Buying property in France pitfalls can turn any conveyancing into a nightmare, find help and how-to's in this article from local experts.
The process of purchasing a property in France can be either fast or slow. Pre-contracts (option agreements) can be concluded at a very early stage. It is therefore advisable to be cautious before signing a “Promesse de vente” (undertaking to sell) and before making a security deposit requested by the seller. Otherwise, this security deposit could remain with the seller if the sale is not finally concluded.
It is strongly recommended to:
- Pay attention to all the costs involved in an acquisition: the price of the property is not the only expense you will have to deal with. You will potentially have to add, for example, estate agent’s fees (if the sale is concluded through an agent), Notary fees, land registration fees, possibly exchange rate surcharges, loan fees, and lawyer’s fees.

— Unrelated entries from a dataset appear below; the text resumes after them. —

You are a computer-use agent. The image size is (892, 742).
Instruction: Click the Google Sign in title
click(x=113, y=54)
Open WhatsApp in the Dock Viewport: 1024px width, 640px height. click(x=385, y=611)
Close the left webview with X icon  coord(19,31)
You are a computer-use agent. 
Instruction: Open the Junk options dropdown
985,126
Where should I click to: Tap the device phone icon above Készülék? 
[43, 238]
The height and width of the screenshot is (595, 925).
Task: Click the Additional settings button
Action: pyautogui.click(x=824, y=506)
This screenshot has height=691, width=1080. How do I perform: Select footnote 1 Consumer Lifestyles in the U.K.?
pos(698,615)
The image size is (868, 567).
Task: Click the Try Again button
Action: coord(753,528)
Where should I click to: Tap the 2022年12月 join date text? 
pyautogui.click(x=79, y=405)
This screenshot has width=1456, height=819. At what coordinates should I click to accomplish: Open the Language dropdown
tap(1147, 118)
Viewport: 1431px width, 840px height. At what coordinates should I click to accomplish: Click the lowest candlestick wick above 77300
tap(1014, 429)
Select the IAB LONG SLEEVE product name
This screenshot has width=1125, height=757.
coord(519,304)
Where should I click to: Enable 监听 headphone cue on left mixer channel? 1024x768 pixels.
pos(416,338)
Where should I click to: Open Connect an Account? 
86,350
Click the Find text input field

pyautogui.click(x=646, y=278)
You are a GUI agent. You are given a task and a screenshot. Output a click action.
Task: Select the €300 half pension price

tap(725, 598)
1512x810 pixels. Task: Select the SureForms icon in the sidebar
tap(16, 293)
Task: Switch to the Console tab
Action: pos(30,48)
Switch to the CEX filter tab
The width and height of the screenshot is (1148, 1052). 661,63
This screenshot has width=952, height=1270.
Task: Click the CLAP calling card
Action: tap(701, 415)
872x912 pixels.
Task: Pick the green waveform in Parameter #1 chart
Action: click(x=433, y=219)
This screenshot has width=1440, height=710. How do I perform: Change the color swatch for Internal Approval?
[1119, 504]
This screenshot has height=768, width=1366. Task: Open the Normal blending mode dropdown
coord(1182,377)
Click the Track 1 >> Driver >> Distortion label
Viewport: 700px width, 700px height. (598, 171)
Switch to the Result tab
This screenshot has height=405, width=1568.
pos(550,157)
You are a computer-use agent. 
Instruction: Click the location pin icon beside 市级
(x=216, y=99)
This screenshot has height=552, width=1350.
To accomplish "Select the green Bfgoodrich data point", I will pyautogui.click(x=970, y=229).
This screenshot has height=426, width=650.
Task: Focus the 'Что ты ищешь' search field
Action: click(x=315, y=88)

- Be careful not to pay cash to the seller in order that the seller pays lower taxes. You might be considered an accomplice to tax evasion.
- Pay attention to inheritance and succession law, which may be relevant, in particular in order to determine the form in which you want to buy: as a company or as an individual. There may be a major estate and tax issue at stake. This reflection should be carried out before the signing of the deed of sale in order to avoid possible subsequent transfer costs.
- Be careful with properties purchased off-plan: prefer a developer with a street-side location. If the developer does not have the money to finance the project, you may not be able to enjoy your purchase. You should also be careful with the penalties for delay that might be contractually stipulated in the deed of sale in the event that your property is not delivered on the date stipulated in the contract.
- Have the correct property surveys: the seller is obliged to provide you with a complete technical analysis of the property before the sale (asbestos, electric and gas installations, energy efficiency, industrial and natural risks, lead paint, septic tanks and termites). You can also ask an expert to come and examine the structure of the property you want to buy. This expertise is not mandatory in a sale in France but can be very useful. The costs of this expert would be at your expense.
- Pay attention to any anomalies detected in the technical diagnosis as their recovery could be at your expense depending on the negotiations to be carried out with the seller. You could ask for an estimate to be produced in order to comply with the recommendations before the signature of the undertaking to sell or the sale itself.
- Be careful if you wish to buy a property to renovate or simply a property in which you wish to carry out work: the costs of the work can be significant and it is wise to plan for them before you start buying the property.
- Consult the City Hall or the relevant authorities to find out whether there are any plans to carry out any work that might affect the property you want to buy.
Buying property in France pitfalls can turn any conveyancing into a number of problems, it is advised to get from local experts in order to succeed in a shorter time with the less money and effort expense.